**WHAT YOU HAVE TO DO**
The lines from the one containing "Image resolution: width=500" through the last line below, both ends included, must be reproduced exactly, with no pictures.

**Recorded data**
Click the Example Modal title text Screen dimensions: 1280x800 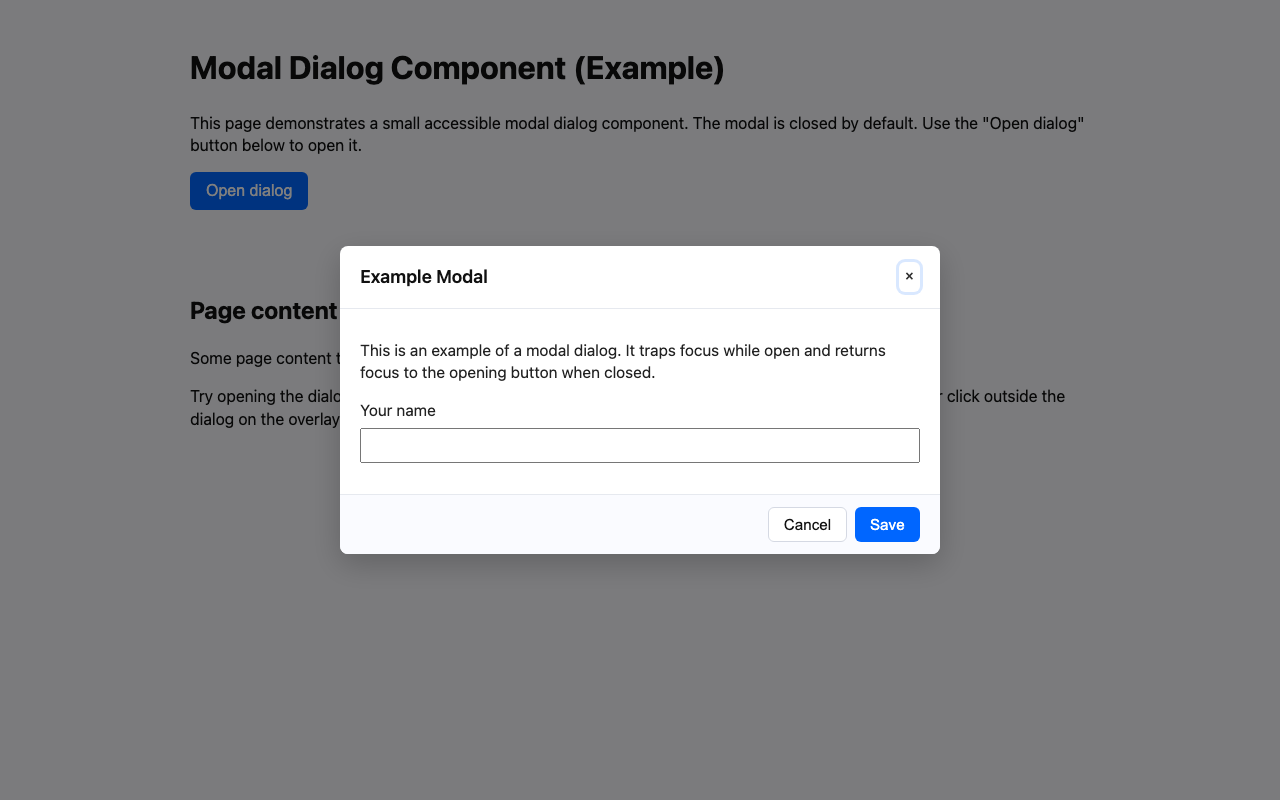(423, 277)
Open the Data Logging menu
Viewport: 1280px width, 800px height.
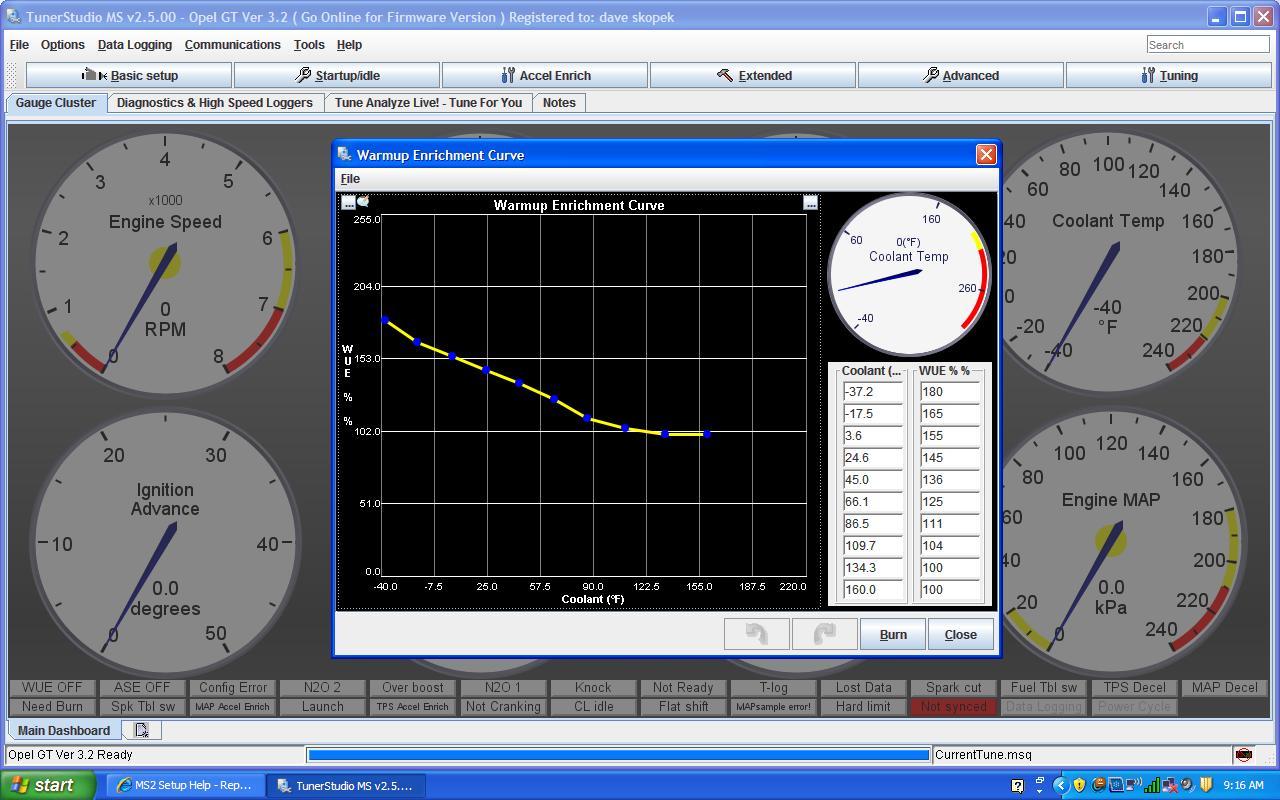[135, 45]
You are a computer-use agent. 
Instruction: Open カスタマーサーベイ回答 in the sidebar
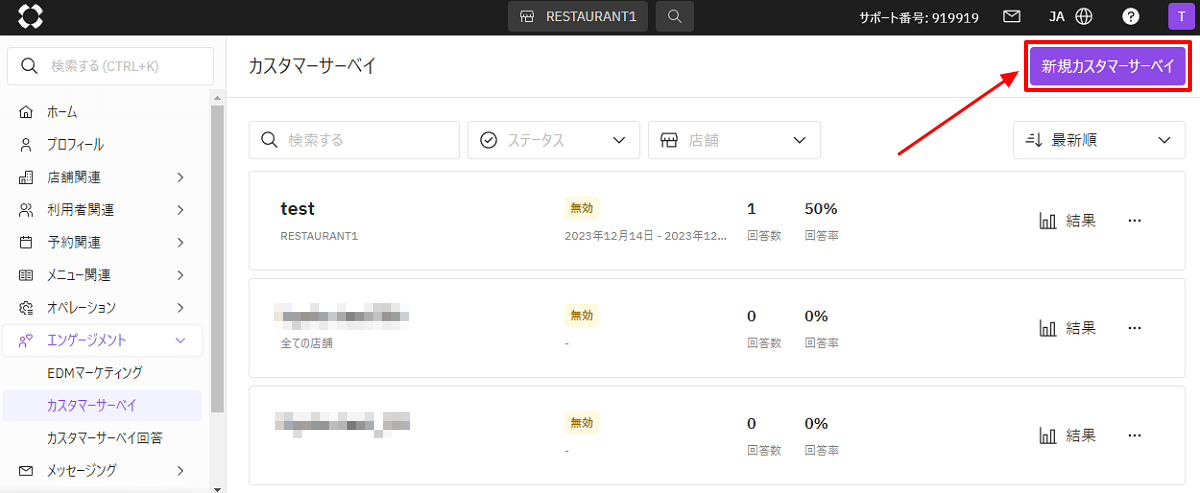pos(105,438)
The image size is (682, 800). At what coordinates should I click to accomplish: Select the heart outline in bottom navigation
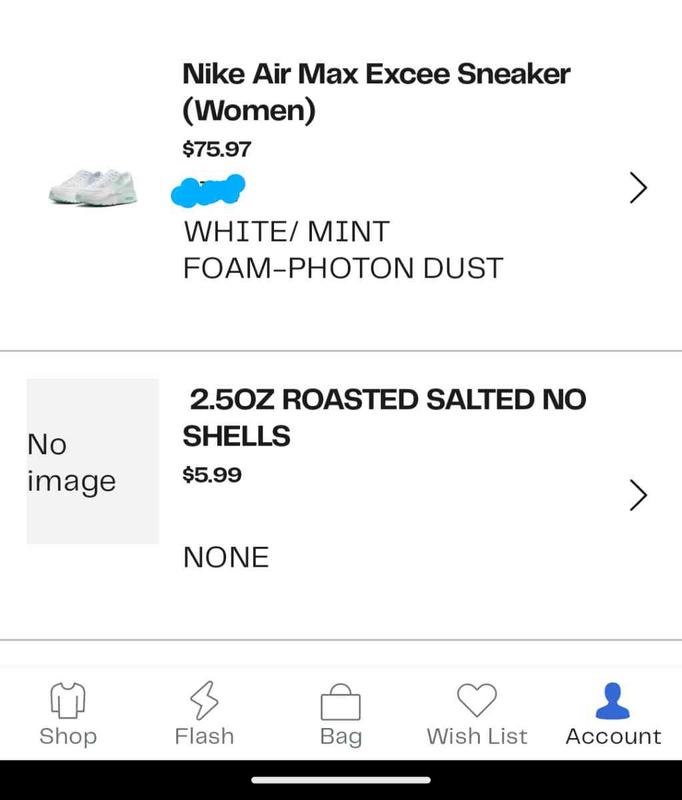pos(477,701)
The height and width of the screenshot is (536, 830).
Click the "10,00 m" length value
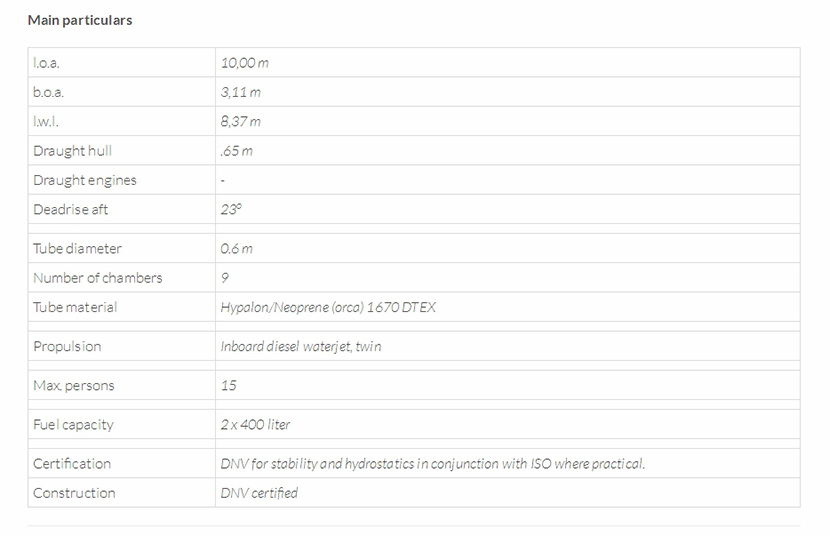[245, 63]
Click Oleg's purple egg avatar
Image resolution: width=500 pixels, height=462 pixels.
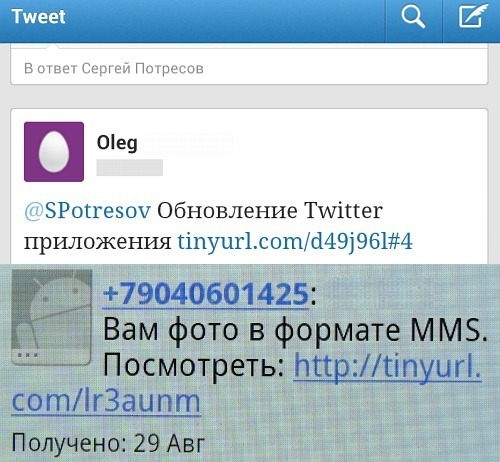click(54, 152)
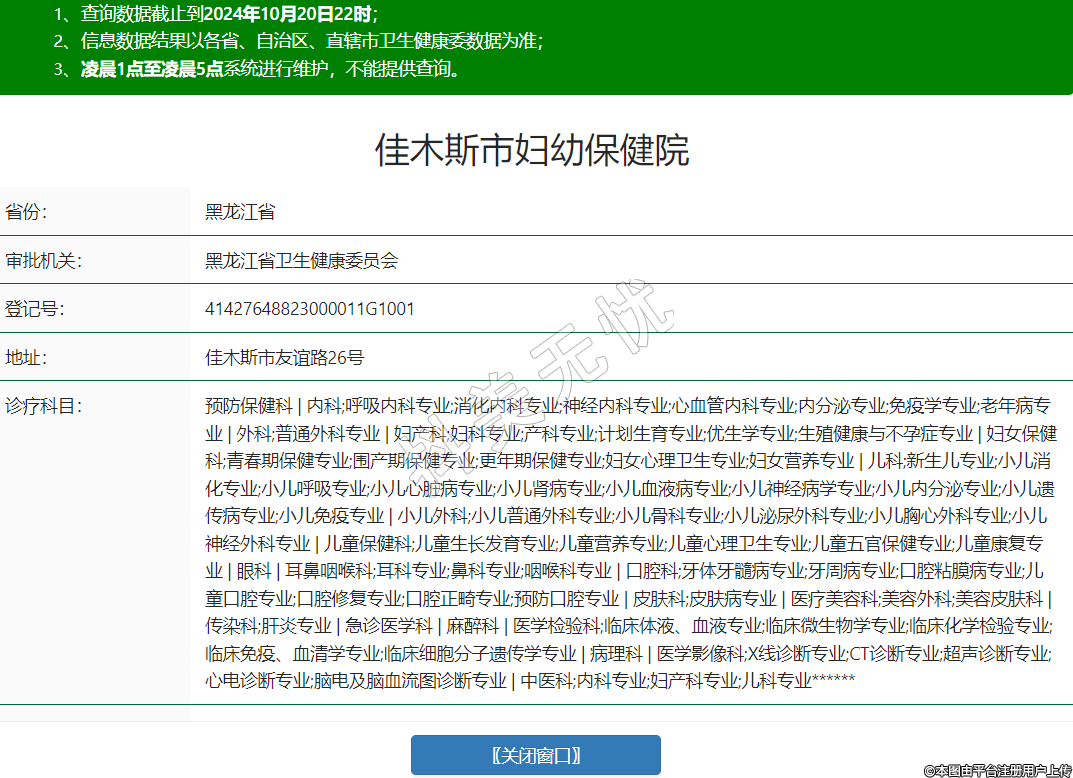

**TASK ANSWER**
Image resolution: width=500 pixels, height=462 pixels.
click(54, 152)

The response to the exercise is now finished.